[INSTRUCTIONS TO FOLLOW]
Extend the passage below on scaling SQL Server databases in Windows Azure, starting right after its final sentence.

::: EXTRACT TO READ

Currently, in a Windows Azure SQL Database you can have up to 500 instances which should provide a very good level of scalability. On the down side, in the modern world of IT we are often seeking for elasticity rather scalability. Elasticity involves that you can scale up or out when the demand is high and scale down when the demand is low, in order to cut down the costs. The rather great SPLIT command is only able to provide the scale out part. For scaling down a MERGE command (I have described and advocated for it here) would be needed, but unfortunately such a command is not yet available. There are alternatives for performing it, but they involve some deal of manual work and down time on the instances on which it will be performed.
Another potential downside is that while horizontal scalability is usually preferred over the vertical one due to the theoretical lack of limits and lower costs, it is also harder to implement at application level. It will always be easier to throw more resources into a machine, rather than designing the code to split the work between multiple machines.
SQL Server is great when it comes to scaling up. It is designed to squeeze the last drop of performance from the most powerful servers available today. When deployed inside Windows Azure, the maximum amount of computing power that it will receive will be the one corresponding to the most powerful VM (currently the Extra Large instance, which 8 cores and 14 GB of RAM), which might be more than enough for many of today’s applications.
Besides scaling up, SQL Server also comes with a few scale-out options (like scalable shared databases, peer-to-peer replication, AlwaysOn). All of them require some manual setup and usually they will result in a system that has a master database for read and write operations and some secondary ones used only for read operations.

::::::
::: INFORMATION SUPPLIED

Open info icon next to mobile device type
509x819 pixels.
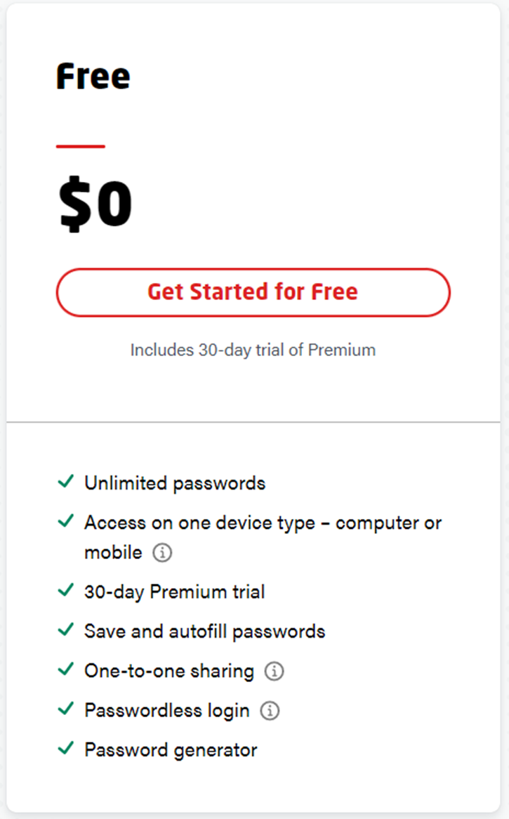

::::::

[TASK RESULT]
So, if a very big amount of scalability is key to your application, federated Windows Azure SQL Databases should be the answer. If your scalability needs are not that high and you rather prefer the implementation ease of scaling-up, then SQL Server is the way to go.
Backups and reliability
As far as reliability is concerned, Windows Azure SQL Databases are in a very good position. As mentioned above, for each database, at any time, there are two copies, one of them being transactionally consistent with the live one. This means that the chance of losing data due to hardware failure is close to zero. It also means that high availability is an out of the box feature (in case of failure on the live DB, the transactionally consistent copy will automatically replace it), guaranteed by a 99.9% uptime in the SLA.
On Windows Azure VM hosted SQL Server things are not very bad either. The main reason for that is that Windows Azure disks are based on the Windows Azure Blob Storage, which means that underneath they also implement data redundancy (two copies at any time), which means that the risk of losing data due to disk failure is close to zero. What’s more, the Windows Azure storage offers the geo-redundant storage option, which will involve that data is going to be replicated in more than one data center.
On the high availability side, there is no out of box the implementation for Windows Azure VM hosted SQL Server databases. The VM itself has a 99.9% up time SLA, but that will only cover the machine itself, not the SQL Server database. You can of course manually implement high availability by using the AlwaysOn feature, but this will involve setting and paying for an additional machine.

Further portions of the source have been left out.